La otra noche me acostaba un poco más pronto de lo habitual, por lo cual cuando abrí los ojos a la mañana siguiente, lo hice antes de que sonara el despertador. Al darme cuenta de ello, me vino un pensamiento: “así dedicarás más tiempo a tu salvación…”.
«¡Qué!», me dije a mi mismo, ejercitando aquello que decía Nietzsche de que cuando se piensa, hay que pensar contra el propio pensamiento, llamado también diálogo con uno mismo, e incluso guerra interior al estilo del Bhagavad-Gita. El caso fue que me revolví contra semejante idea, el viejo concepto de “salvación”.
De los muchos instintos que tiene el hombre (sean físicos o psicológicos), esa extraña esperanza de que van a venir a salvarnos, de que alguien o algo nos va a liberar, es uno de ellos. Pruebas tenemos unas cuantas: empezando por el cristianismo, que nos presenta un Hijo de Dios que viene a “salvar al mundo”, siguiendo con la esperanza de que aparecerá el séptimo de caballería para salvarnos de los indios de Norteamérica, y acabando con esa nueva “casi religión” que es el fenómeno ovni, en lo que mucha gente deposita la fe de que, cuando los hombres, con nuestra mala gestión de la naturaleza, la pongamos en peligro, aparecerán para poner orden. Como ya hicieran, según ellos, en otras épocas del pasado remoto.
Estaréis conmigo en que esa actitud es algo infantil. En mi cabeza resuenan aquellas palabras que dice Merlín en la película Excalibur: “El tiempo de los magos ha terminado, es la hora del hombre”. Ya no cabe seguir esperando que alguien nos va a salvar. Si hay algo que salvar, hemos de hacerlo nosotros mismos; si estamos perdidos, cada uno ha de encontrarse a sí mismo; si anhelamos ser felices, nadie nos va a dar la felicidad. Porque todo lo que venga de fuera no deja de ser algo externo a nosotros. Lo auténtico es lo que cada uno hace crecer dentro de sí; todo lo demás son muletas, ayudas temporales, compañeros de camino, pero poco más.

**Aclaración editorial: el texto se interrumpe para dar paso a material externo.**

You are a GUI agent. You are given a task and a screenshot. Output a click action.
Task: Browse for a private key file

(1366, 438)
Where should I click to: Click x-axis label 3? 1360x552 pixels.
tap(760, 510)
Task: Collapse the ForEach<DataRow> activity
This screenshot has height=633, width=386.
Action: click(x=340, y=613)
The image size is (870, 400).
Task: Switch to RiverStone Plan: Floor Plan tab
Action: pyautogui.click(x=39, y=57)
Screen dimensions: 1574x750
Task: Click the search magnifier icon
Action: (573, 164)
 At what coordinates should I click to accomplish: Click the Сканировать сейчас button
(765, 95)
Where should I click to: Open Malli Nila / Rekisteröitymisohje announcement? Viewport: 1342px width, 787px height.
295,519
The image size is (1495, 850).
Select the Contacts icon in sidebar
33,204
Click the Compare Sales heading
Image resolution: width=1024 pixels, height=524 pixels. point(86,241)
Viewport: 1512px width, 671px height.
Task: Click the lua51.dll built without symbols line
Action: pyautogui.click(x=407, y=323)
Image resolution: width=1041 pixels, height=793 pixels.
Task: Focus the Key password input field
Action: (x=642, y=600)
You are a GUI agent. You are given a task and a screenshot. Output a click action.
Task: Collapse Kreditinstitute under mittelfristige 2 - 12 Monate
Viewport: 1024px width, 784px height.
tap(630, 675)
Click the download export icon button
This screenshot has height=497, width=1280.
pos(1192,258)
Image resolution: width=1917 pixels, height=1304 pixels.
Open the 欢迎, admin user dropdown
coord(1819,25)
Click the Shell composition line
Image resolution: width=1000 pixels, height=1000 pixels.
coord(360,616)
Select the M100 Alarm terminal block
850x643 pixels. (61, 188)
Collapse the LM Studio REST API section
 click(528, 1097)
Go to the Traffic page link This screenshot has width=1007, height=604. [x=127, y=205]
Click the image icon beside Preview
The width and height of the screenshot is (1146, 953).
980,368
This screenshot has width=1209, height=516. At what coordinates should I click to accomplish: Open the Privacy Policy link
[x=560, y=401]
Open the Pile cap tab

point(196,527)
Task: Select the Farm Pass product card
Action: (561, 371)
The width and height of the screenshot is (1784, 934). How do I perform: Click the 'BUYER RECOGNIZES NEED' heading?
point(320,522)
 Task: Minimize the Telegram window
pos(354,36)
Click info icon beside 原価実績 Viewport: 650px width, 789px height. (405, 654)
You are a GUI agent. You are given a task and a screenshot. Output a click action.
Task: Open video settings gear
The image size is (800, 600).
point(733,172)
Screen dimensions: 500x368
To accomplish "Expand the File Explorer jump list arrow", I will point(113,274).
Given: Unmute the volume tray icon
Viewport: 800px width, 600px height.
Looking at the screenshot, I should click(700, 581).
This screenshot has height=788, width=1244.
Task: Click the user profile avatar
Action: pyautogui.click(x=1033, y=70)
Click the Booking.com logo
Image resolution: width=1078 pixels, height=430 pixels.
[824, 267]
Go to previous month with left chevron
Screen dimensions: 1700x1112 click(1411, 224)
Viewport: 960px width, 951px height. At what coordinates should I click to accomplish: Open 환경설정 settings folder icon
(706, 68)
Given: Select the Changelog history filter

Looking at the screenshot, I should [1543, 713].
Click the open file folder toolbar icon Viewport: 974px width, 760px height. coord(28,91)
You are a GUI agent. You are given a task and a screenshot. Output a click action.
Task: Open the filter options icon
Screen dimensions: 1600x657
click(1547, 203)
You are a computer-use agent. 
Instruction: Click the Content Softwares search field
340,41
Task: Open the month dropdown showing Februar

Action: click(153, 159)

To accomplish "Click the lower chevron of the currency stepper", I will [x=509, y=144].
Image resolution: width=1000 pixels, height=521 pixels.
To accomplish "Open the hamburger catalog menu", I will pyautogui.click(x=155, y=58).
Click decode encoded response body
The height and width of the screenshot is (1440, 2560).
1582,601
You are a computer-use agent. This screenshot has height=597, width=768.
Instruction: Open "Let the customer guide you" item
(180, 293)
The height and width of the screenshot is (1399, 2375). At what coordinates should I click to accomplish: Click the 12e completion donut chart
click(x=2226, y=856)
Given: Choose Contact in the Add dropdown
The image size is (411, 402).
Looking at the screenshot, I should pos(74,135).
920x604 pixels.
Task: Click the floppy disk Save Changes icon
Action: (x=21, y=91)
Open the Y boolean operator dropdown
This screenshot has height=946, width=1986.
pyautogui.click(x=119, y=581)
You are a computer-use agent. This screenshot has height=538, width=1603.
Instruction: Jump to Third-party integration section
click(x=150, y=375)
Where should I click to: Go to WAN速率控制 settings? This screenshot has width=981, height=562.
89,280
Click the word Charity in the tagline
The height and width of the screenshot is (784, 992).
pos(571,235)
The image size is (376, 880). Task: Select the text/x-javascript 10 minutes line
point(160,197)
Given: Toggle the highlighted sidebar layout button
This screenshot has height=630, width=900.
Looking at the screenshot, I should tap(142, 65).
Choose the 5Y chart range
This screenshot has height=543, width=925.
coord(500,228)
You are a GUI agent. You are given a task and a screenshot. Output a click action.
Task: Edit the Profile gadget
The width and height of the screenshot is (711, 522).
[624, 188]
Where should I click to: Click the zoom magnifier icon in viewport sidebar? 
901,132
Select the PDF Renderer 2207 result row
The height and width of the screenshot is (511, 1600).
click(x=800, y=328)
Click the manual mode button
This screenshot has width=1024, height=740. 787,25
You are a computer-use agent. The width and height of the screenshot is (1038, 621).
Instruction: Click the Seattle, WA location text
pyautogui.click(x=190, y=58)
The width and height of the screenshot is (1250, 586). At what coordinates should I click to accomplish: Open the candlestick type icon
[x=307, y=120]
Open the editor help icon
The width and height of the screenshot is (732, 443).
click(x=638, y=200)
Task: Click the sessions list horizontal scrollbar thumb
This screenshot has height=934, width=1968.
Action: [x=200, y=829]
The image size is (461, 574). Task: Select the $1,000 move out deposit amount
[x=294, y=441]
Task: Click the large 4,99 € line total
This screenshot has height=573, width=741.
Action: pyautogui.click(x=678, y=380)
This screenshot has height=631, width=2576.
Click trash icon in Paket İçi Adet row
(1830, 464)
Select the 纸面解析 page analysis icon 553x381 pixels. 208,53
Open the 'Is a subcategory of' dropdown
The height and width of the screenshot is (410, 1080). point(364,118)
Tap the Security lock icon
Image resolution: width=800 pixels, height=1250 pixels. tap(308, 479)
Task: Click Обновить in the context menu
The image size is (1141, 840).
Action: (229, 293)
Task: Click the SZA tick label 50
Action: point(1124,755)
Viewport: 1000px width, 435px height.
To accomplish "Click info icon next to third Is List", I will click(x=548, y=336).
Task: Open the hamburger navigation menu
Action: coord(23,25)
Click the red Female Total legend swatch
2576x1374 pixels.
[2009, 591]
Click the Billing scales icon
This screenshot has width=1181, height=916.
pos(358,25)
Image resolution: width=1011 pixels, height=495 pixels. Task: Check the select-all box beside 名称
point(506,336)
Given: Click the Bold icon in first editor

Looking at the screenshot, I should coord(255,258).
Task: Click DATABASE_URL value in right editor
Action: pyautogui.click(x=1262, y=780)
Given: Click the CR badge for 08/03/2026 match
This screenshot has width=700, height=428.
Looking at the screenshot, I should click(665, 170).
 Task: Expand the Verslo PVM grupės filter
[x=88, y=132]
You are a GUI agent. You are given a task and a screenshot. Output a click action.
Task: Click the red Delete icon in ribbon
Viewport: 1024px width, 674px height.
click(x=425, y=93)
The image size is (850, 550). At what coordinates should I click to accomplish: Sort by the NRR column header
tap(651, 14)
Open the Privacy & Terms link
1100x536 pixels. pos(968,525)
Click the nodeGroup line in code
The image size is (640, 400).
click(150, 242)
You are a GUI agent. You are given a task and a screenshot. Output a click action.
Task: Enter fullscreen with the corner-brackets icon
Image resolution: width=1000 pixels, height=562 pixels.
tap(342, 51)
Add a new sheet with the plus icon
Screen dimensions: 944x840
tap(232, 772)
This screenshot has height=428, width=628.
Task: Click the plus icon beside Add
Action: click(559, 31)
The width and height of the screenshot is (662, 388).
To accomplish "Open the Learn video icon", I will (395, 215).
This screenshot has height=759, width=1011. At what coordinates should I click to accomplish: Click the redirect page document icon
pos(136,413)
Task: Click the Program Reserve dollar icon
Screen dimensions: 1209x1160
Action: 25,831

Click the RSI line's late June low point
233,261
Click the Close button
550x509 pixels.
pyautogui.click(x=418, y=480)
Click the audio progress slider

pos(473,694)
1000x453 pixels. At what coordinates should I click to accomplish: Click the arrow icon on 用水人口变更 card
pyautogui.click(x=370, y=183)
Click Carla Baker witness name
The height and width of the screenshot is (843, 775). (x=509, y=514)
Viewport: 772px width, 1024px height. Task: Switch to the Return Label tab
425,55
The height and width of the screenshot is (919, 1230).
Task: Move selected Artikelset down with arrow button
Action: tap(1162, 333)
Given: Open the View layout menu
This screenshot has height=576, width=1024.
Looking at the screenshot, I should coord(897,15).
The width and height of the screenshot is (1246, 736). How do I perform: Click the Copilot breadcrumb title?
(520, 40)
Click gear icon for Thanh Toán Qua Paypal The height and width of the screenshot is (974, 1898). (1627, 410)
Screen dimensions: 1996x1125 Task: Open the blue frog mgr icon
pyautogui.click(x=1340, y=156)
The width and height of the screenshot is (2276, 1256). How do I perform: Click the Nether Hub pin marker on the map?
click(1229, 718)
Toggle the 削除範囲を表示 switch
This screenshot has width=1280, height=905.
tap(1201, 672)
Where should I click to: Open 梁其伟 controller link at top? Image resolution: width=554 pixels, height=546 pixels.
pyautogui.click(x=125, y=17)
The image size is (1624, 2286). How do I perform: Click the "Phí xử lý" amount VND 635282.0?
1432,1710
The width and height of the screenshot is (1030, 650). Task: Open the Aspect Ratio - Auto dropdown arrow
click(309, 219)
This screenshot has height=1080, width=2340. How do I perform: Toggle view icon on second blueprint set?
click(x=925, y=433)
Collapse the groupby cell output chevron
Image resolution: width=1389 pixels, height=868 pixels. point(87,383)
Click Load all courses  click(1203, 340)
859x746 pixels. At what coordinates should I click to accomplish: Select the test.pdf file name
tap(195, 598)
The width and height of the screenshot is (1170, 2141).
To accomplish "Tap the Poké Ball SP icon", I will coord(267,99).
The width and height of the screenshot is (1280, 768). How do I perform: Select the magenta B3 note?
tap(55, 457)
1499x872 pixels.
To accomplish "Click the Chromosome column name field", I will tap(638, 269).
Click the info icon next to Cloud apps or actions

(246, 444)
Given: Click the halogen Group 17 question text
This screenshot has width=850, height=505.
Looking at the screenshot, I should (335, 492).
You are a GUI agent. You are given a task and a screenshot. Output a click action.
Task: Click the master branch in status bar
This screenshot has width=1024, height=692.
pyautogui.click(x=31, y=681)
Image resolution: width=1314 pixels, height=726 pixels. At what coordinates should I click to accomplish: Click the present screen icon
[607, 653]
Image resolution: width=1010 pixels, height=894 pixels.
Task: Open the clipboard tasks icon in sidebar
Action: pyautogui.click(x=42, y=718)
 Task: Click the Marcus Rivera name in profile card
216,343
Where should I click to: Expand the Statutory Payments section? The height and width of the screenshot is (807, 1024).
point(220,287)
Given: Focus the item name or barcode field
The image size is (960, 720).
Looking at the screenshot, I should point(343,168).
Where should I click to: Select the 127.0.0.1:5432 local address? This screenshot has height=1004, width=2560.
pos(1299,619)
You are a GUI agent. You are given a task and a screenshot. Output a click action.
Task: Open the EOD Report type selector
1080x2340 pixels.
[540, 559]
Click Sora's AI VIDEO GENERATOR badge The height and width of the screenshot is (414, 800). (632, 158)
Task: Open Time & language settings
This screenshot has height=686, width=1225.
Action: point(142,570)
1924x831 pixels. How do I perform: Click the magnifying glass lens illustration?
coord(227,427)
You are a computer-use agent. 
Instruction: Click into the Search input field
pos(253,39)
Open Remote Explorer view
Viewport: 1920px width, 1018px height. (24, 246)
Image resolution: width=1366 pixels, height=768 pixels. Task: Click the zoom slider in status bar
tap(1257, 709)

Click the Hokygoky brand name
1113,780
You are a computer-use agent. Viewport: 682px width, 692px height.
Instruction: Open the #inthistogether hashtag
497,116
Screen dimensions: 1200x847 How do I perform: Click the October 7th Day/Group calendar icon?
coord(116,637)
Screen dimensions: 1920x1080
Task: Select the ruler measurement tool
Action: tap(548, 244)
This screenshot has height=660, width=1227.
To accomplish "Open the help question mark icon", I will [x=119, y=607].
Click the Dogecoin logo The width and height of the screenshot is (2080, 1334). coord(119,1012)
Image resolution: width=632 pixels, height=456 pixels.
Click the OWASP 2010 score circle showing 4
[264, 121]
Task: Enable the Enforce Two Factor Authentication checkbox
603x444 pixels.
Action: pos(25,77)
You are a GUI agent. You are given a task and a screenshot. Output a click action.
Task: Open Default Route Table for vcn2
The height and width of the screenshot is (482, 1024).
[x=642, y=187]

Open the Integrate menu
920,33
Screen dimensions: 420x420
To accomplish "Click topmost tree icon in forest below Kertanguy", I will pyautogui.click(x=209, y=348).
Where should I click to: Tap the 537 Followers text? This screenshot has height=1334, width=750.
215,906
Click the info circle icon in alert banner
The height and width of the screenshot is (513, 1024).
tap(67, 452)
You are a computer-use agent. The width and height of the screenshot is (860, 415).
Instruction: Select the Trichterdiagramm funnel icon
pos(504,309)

Por otra parte, ¿de qué hemos de salvarnos? ¿Del pecado original? ¿De la rueda de la vida y sus encarnaciones? Reconozco mi enorme simpatía por el budismo, por su noble óctuple sendero, por su apertura mental y de corazón ante el sistema de castas y por otras muchas cosas, pero no creo que la vida sea algo de lo que hay que salvarse. En todo caso sí creo que el excesivo apego a la vida no te permite vivirla con la libertad necesaria para disfrutarla. Y creo que aun eso es algo que cada uno tiene que conquistar por sí mismo, y donde no hay «salvadores”.